The Ruger LC9 (standing for "Lightweight Compact 9mm") is a 9mm caliber, recoil-operated, locked breech, hammer fired, semi-automatic pistol. It was first announced by Sturm, Ruger & Co. at the 2011 SHOT Show.

==Overview==
The LC9 has a 3.12 inch barrel, and is 6 inch long and 4.5 inch tall.

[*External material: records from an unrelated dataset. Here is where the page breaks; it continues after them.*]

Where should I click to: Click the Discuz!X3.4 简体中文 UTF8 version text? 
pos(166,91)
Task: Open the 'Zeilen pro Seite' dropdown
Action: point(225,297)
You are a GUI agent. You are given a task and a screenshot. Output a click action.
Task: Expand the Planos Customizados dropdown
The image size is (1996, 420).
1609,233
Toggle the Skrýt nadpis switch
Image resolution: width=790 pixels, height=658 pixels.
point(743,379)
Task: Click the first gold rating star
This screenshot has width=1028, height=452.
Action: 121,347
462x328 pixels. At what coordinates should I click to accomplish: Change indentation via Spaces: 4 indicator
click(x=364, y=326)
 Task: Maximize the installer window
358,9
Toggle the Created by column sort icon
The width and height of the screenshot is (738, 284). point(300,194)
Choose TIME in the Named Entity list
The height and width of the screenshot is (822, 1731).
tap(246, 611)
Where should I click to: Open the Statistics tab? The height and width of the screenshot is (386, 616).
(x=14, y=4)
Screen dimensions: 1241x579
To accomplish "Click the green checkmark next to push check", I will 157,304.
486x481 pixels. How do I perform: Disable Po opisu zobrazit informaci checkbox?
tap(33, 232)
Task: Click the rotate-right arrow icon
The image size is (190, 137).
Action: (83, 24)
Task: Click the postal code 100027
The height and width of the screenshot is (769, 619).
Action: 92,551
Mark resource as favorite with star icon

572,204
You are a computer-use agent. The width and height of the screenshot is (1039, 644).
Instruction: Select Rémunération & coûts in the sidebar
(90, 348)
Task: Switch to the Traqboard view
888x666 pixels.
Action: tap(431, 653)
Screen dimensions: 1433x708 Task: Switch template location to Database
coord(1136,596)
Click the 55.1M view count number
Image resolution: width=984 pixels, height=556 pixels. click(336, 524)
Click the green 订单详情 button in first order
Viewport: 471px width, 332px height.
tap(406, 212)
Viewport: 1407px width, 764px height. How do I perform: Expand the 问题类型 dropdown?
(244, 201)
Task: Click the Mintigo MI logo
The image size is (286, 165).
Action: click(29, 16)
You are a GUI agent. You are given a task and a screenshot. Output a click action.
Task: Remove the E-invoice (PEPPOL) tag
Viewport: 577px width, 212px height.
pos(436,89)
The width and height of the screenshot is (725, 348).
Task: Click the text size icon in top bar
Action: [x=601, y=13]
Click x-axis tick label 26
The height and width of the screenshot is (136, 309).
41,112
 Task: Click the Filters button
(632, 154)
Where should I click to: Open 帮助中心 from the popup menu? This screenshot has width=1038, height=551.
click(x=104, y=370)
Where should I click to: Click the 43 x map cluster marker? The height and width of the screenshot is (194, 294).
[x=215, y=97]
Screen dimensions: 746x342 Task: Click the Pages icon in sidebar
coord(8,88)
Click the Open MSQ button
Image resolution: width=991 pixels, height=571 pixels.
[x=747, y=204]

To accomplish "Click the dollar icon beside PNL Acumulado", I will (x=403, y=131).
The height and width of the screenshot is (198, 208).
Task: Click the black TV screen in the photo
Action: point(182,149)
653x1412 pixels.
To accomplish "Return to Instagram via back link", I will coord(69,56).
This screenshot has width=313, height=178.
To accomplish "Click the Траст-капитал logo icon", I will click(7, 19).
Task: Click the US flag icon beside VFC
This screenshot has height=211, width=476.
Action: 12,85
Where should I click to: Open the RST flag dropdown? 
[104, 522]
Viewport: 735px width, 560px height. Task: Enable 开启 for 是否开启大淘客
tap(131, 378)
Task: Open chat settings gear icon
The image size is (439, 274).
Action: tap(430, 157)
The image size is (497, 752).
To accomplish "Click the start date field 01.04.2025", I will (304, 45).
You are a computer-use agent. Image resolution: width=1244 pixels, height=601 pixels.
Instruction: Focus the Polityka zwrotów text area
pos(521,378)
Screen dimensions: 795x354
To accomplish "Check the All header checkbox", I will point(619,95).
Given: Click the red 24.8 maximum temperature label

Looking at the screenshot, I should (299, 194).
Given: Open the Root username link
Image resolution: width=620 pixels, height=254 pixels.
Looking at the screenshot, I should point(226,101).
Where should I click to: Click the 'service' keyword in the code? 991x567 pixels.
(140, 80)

The LC9 is 0.9 inch wide, and weighs 17.1 oz with an empty magazine.

It features a black polymer (glass-filled nylon) frame and blued alloy steel slide and barrel.

The gun ships with one magazine, including two interchangeable base pads—one that fits flush with the frame, and the other (fitted to the magazine from the factory) that provides a grip extension of about 0.5 inch.

This pistol has safety features, including a loaded chamber indicator and magazine disconnect safety, that allow it to be also sold in California and Massachusetts.

In 2013, Ruger released a 9-round extended magazine for the LC9.

It includes safety features such as a loaded chamber indicator and a magazine disconnect safety.

== Variants ==

=== LC380 ===
The LC380 is a .380 ACP caliber pistol that has the more advanced design elements of the LC9 compared to the more basic design of the Ruger LCP.

Its frame is exactly the same as the original Ruger LC9.

=== LC9s ===
The LC9s is a striker-fired single action only version of the LC9 announced July 29, 2014.

The LC9s fixed the most common customer complaint about the LC9, the trigger pull and removes the loaded chamber indicator located on the top of the LC9 behind the ejection port in favor of a visual inspection port.

=== EC9s ===
The EC9s (the E standing for Essential) is a lower cost version of the LC9s with fixed sights, fewer and wider cocking serrations and a black oxide finish.

The EC9s is otherwise identical to the LC9s accepting the same magazines and all external accessories as the LC9s.

== Accolades ==
The Ruger LC9 was chosen as the Shooting Industry Academy of Excellence's Handgun of the Year in 2011.